I was reading Frank Viola’s Advice for Christian Authors a few days ago. I was a little discouraged when I read Tip 5:
“Build a readership base.This is vital if a publisher will look at your work. It’s also vital if your book will be purchased by people beyond your best friends and family. Even if it’s self-published. The best way to build a reader base in our day is to start a blog and work on building it well.
“Make your first goal 1,000 regular readers (subscribers) who will be inclined to spread the word about your blog to their friends. Then build from there. See my Tips for Bloggers and What I’ve Learned in Two Years of Blogging. Also begin using Twitter and create a web page. For more ideas, see Daniel Decker’s 14 Platform Building Tips for Authors. Note: If your blog isn’t attracting readers, then you may want to rethink writing a book. Unless you’re writing the book only for yourself and your friends. Which is perfectly fine. And if the book is stellar, it will spread through word-of-mouth to some extent. Maybe even beyond.”

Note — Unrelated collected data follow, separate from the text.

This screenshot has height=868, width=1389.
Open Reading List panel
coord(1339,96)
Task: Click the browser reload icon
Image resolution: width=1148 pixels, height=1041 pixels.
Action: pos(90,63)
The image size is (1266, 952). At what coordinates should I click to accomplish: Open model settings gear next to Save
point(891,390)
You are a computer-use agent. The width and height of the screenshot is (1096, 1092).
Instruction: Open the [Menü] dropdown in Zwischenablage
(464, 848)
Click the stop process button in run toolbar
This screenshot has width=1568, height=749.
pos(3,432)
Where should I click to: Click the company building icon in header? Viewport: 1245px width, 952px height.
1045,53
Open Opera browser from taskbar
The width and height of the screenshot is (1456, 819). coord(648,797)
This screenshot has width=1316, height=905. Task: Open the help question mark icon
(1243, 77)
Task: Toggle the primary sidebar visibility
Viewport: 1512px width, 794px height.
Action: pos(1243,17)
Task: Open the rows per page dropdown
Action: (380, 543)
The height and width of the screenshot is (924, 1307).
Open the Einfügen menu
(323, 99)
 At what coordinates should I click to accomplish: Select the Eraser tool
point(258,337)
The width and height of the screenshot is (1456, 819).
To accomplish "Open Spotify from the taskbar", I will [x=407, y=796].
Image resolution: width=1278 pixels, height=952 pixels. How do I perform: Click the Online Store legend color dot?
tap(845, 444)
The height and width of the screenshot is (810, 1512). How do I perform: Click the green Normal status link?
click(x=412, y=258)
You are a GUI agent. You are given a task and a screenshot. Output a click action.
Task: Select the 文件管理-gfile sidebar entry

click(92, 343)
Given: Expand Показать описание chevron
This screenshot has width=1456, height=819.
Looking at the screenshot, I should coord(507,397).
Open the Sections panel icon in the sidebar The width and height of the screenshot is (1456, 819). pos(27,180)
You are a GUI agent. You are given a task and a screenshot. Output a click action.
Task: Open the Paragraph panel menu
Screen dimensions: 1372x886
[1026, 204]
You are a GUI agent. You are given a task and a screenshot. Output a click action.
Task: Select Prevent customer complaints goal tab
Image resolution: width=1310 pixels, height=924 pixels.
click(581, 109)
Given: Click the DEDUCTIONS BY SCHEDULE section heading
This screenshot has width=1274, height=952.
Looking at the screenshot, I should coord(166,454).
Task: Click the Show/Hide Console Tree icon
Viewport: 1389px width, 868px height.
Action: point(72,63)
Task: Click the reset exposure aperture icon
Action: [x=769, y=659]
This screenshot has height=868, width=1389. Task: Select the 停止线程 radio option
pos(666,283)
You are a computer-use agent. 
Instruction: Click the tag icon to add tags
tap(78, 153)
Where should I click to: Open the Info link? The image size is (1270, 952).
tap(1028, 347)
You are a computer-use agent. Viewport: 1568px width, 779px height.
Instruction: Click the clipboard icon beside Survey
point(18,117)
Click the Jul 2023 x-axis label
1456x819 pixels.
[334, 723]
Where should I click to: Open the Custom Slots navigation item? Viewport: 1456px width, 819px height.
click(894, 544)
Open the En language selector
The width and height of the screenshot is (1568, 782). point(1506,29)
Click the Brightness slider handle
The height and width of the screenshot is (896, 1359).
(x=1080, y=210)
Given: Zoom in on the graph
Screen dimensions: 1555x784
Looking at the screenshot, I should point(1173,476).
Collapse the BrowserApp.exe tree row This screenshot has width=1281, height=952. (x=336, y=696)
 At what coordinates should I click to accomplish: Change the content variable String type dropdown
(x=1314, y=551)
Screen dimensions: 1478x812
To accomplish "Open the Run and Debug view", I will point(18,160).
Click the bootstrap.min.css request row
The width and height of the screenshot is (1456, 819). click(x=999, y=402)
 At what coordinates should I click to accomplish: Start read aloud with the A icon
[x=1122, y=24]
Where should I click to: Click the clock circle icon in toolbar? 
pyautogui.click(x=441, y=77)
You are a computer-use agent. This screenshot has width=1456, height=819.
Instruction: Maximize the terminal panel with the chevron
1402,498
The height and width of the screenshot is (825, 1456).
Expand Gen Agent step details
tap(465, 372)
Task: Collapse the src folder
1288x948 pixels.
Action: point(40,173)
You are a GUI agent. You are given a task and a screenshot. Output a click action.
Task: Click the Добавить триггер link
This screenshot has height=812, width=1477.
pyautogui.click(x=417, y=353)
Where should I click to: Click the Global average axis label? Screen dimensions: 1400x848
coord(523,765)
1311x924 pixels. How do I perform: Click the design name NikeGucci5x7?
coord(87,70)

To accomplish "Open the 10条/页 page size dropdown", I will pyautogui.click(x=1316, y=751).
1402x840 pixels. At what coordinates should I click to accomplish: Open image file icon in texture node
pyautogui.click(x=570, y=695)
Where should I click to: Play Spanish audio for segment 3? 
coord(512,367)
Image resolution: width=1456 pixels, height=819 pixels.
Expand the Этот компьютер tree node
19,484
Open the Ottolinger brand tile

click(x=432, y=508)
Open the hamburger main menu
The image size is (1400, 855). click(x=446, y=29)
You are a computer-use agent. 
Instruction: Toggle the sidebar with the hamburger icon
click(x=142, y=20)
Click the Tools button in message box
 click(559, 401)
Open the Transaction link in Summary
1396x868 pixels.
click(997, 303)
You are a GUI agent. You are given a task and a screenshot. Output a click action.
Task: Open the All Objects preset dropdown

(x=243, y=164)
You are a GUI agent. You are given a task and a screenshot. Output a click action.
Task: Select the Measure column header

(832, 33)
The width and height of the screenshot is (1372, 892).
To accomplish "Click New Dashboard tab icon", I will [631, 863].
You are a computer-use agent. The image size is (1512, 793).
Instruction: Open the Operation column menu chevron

My blogs don’t have 1,000 subscribers (far from it!), and I’m not sure that all of my subscribers would purchase a book that I have written. But should that discourage me from writing a book? I’d say “Not necessarily.”
One reason is that my blogs do get readers. Granted, it’s not thousands per day, but it’s still a fairly respectable number, in my opinion (within the 100-200 range). Second, I have written articles for Helium, and some of them have ranked pretty high in terms of their ratings. Some of them have been duds, mind you, but I’ve written enough well-received ones that I know that I have potential. Third, if I were to write a book, I could promote it on my blog, and that could attract customers. Even if my blog does not have 1,000 subscribers, it does turn up in Google searches. If I write a book that talks about something that people are interested in, and they search for their topic of interest on Google or Yahoo, there’s a good chance that they will arrive at my blog and see my reference to my book, then they can decide for themselves whether or not they want to buy it. My blog is a way for me to get the word out, in short. And fourth, something that I have noticed about Frank Viola is that he writes—-he’s written books that he has published himself, he’s written books that others have published, and he’s written books for the Internet. What I glean from this is that a person who desires to write should write, rather than being discouraged from writing, even if the task is not successful (according to certain measures of success). And it may help if the writer submits articles online or writes guest posts for other blogs.
I’m not writing as someone who has written books. I realize that writing books and getting them published is far from being a cake-walk, and seasoned authors like Frank Viola and others do a service when they offer tips to would-be authors. (BTW, check out Viola’s links in the quote above.) But I think it’s important for people to focus on what they do have and what they can do, rather than being discouraged at what they don’t have. As a glass-is-half-empty kind of guy, that is a struggle for me! But hope is important, as long as one doesn’t expect a cake-walk.